• PROBLEM DESCRIPTION:
Output the lines of the records from the one containing "The height and" through the last, both ends included. Leave pictures out.

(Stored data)
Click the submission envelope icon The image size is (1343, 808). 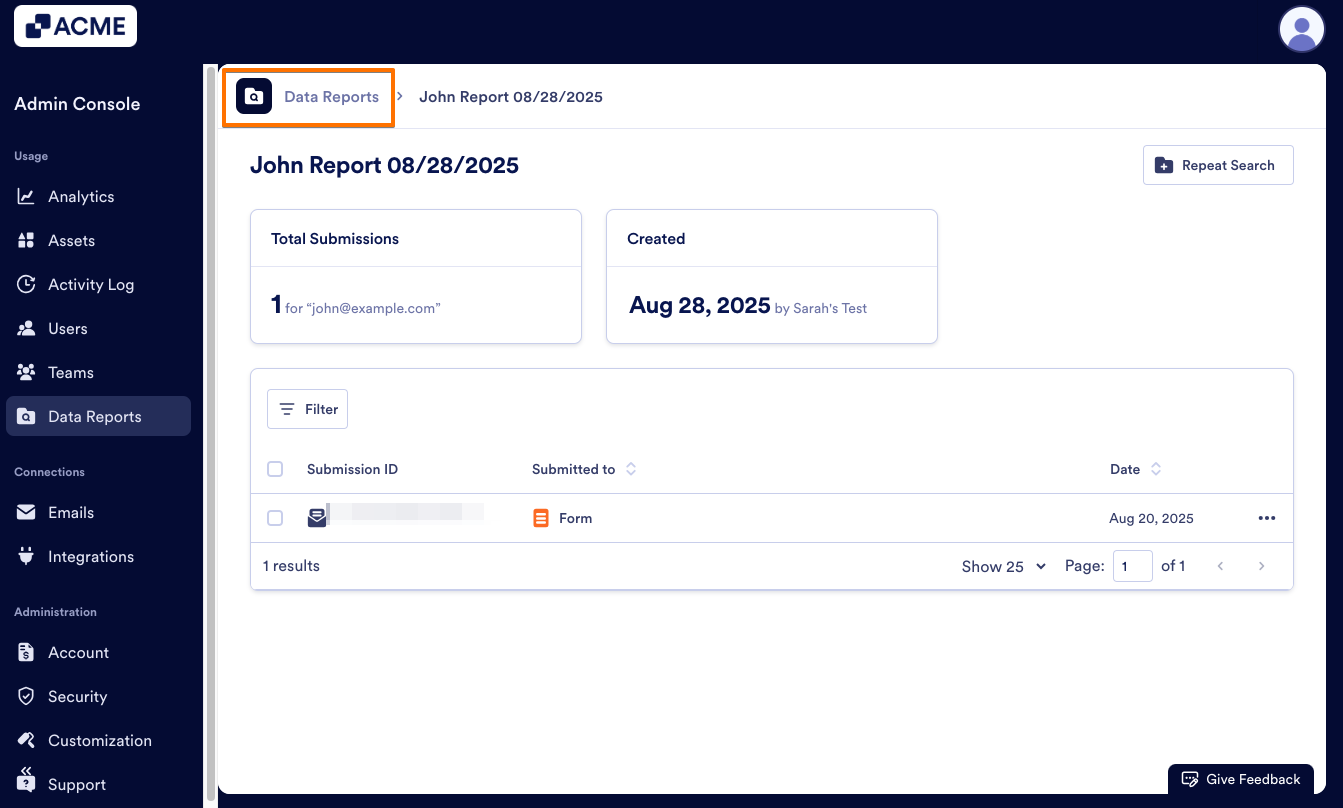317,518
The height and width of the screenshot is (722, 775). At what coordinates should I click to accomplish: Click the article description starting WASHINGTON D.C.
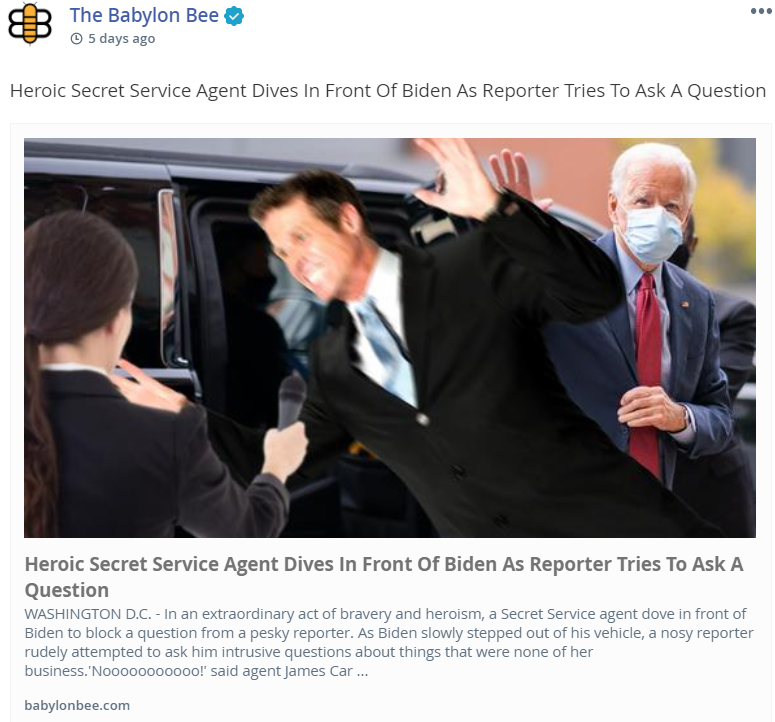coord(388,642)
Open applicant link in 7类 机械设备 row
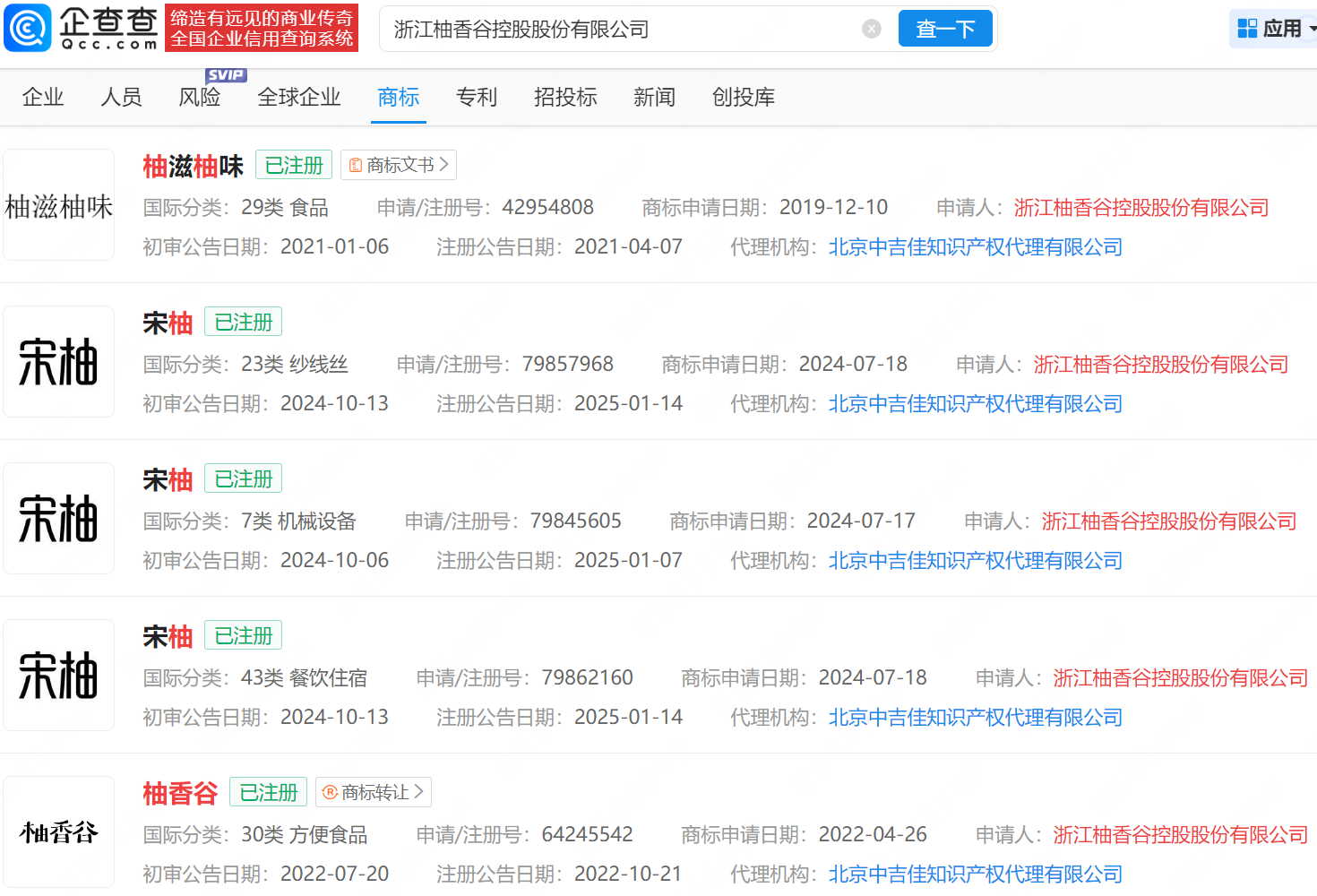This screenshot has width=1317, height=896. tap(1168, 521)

• TASK RESULT:
The height and width of the screenshot is (722, 775). At what coordinates should I click to accomplish: Click the article description starting WASHINGTON D.C.
coord(388,642)
Open applicant link in 7类 机械设备 row
This screenshot has width=1317, height=896. tap(1168, 521)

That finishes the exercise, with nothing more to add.